A few of you are old enough to remember Vincent Price. He starred in some of campiest films of the 1950s and 1960s, often Edgar Allan Poe stories done by Roger Corman before the remake of Little Shop of Horrors made Corman respectable among the filmerati. I always enjoyed how well Price did these absurd parts with the right mix of serious acting and just the faintest hint of "I'm not taking this too seriously, neither should you." The decision to have his distinctive narration at the start of Michael Jackson's "Thriller" music video was an inspired opening to an inspired video by an inspired creep.
SteynOnline tells a heartwarming tale of Vincent Price's very classy behavior at the low point of his career:
New makeup, new costume, same perfect delivery, hour after hour.
Finally, it was time for a break. The weary yet exhilarated crew turned off the cameras and lights.
Then they looked around and realized that Vincent Price had disappeared.
Oh well, they said to each other, what do you expect? He's a big star and all. Plus he's, like, 60 years old, so he probably went for a nap...
The studio door opened a few minutes later.
It was Vincent Price and a cab driver, hauling "two-fours" of beer from the nearby Brewer's Retail.
He handed cold stubbies out to the cast and crew and regaled them with tales of old Hollywood, his days working with Karloff and Peter Lorre and Gene Tierney and Cecil B. DeMille and all the other greats he'd known.
Then he posed for photos with everybody individually.
On an overnight rush, these were blown up into 8 x 10s, which Price personally autographed for everyone at the station.
Over the course of four days, taping over 400 of these interstitials, Price never complained, blew a line or missed a mark.

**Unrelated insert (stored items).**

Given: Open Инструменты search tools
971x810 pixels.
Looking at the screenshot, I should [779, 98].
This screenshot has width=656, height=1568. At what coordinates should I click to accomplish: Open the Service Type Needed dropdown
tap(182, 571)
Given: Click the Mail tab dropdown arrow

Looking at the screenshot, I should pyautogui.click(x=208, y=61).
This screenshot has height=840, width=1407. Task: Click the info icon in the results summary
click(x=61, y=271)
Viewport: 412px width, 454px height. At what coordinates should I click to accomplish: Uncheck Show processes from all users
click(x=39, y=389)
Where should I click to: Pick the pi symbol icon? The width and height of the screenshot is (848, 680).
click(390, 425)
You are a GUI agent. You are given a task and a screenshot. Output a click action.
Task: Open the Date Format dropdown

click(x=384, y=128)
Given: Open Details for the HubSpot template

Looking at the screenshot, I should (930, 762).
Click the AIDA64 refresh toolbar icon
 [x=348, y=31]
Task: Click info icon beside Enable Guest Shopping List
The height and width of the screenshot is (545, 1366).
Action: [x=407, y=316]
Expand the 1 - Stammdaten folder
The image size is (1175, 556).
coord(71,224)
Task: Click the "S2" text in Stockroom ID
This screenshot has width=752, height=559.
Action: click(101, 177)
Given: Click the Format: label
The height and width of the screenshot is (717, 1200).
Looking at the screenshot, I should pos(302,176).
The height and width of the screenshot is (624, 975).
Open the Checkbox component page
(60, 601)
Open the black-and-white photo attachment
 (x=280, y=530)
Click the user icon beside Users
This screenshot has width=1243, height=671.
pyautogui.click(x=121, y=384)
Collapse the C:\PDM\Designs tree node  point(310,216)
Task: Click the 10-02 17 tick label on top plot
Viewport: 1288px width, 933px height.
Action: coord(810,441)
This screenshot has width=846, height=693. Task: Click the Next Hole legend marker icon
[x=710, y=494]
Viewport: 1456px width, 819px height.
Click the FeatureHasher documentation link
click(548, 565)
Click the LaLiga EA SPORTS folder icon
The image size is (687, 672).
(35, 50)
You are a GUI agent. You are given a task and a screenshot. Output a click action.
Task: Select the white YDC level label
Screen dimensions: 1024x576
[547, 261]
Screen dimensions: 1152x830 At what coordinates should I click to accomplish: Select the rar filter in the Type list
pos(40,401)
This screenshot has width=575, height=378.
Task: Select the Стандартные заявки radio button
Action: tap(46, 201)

In an era when standards of conduct were collapsing, Vincent Price insisted on behaving like the well-bred gentleman he so often portrayed on screen.
It was a role that came easily to him. After all, he'd been born into considerable wealth, graduated from Yale, and owned a multimillion-dollar art collection.
Yet unlike many people who come from privileged backgrounds, Price didn't treat the guys at the local station like disposable underlings and hired help.
Over those four days in Hicksville, Vincent Price earned every cent of that $12,000 — a measly sum for him, even with his career on the wane, but he knew it was a fortune for CHCH.
In those days, that was probably the annual salary of some of the fellows behind the cameras. Maybe.
Price had probably pictured himself, early in his career, performing Shakespeare and other classics, maybe winning Tonys and Oscars — not flying up to God-knows-where at sixty years of age, wearing stupid hats and taping silly poems for a show everyone figured only a bunch of little kids would ever see, that would soon be forgotten.